WHAT TO PRODUCE: Search the records for the word "width". Copy every line where it appears.

DATA EXCERPTS:
-.-.-
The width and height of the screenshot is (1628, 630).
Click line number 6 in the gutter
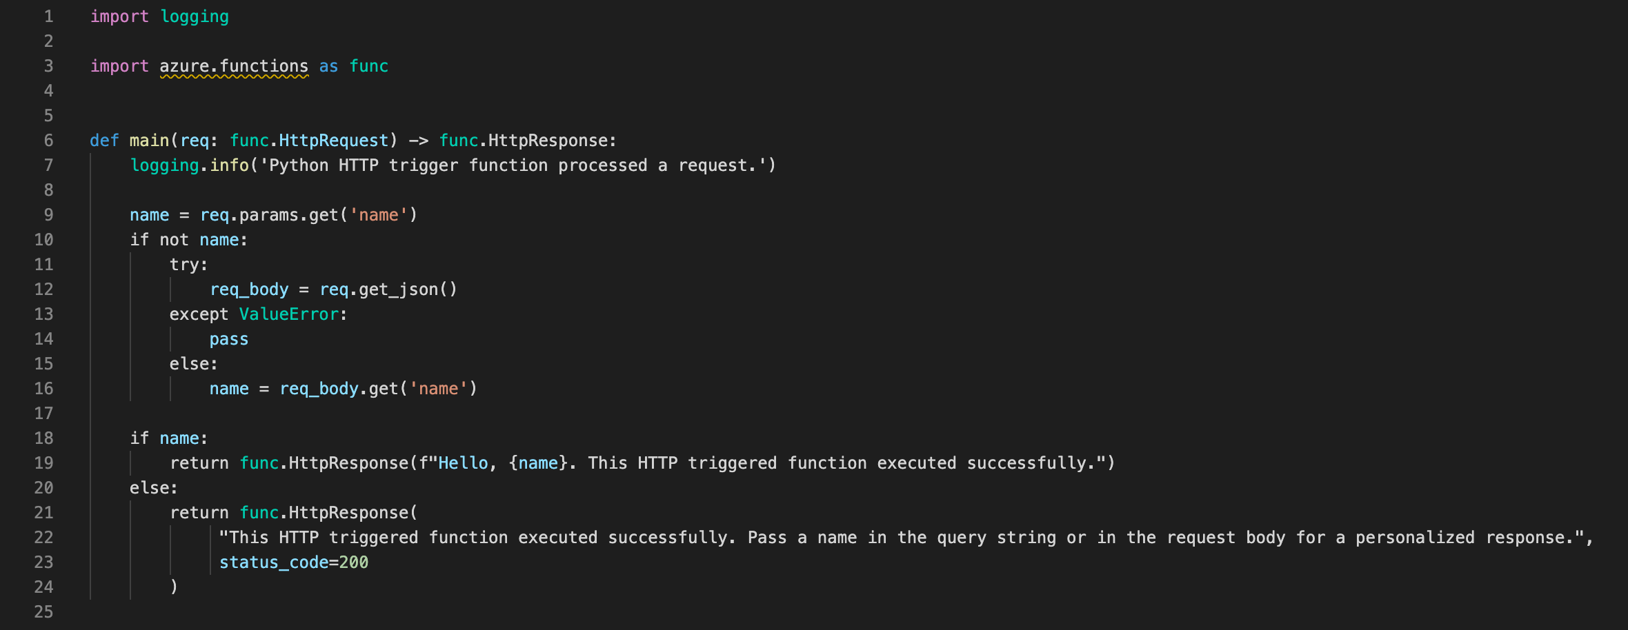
-.-.-
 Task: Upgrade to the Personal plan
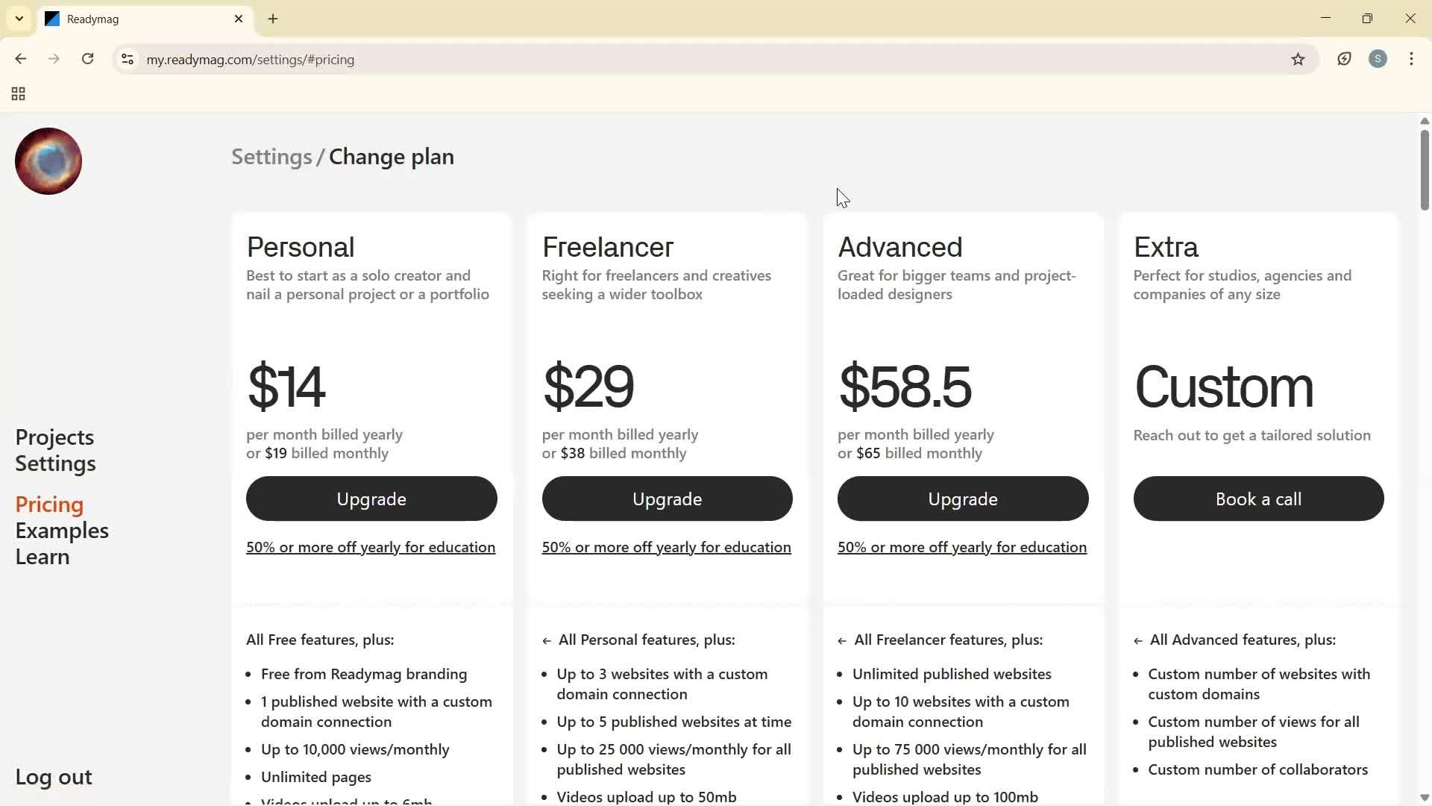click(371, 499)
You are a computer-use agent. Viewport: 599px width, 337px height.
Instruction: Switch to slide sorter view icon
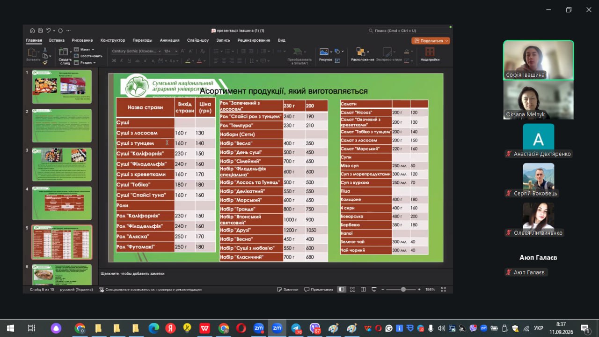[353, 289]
-.-.-
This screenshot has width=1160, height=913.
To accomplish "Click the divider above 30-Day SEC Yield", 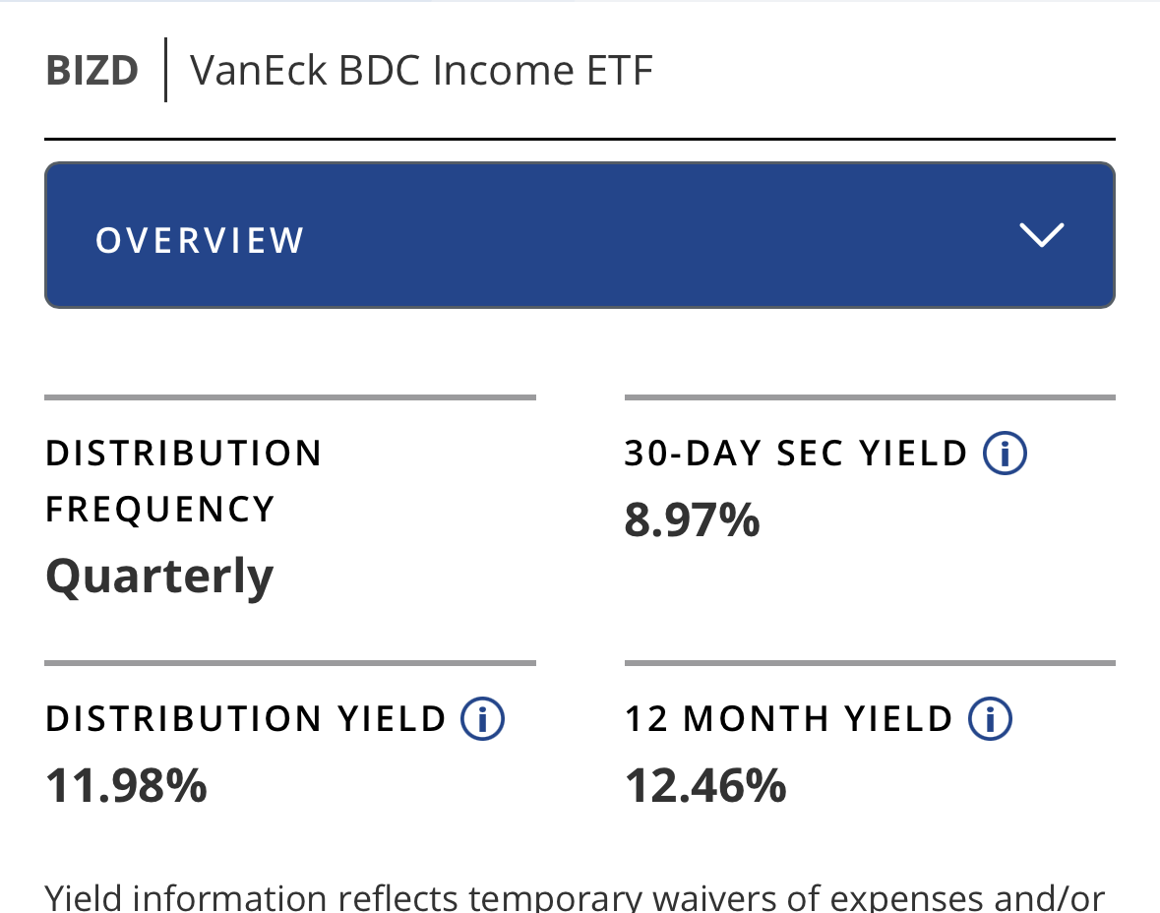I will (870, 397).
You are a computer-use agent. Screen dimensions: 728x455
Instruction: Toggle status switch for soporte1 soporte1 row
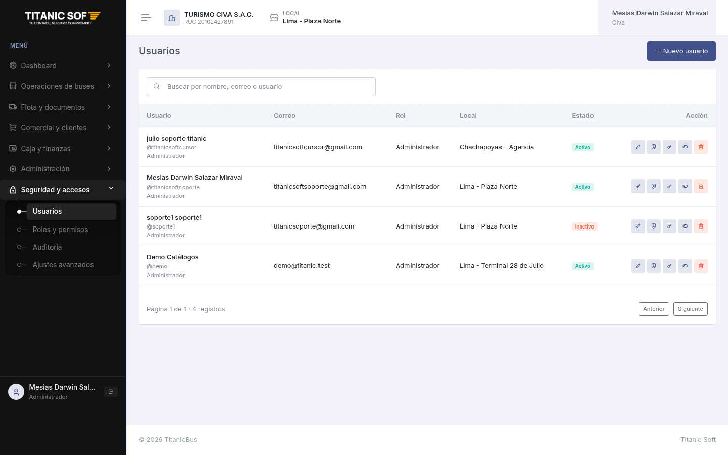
-.-.-
SOLUTION TO THIS TASK:
The width and height of the screenshot is (1628, 630).
You are a computer-use agent. Viewport: 599px width, 337px height.
This screenshot has width=1160, height=913.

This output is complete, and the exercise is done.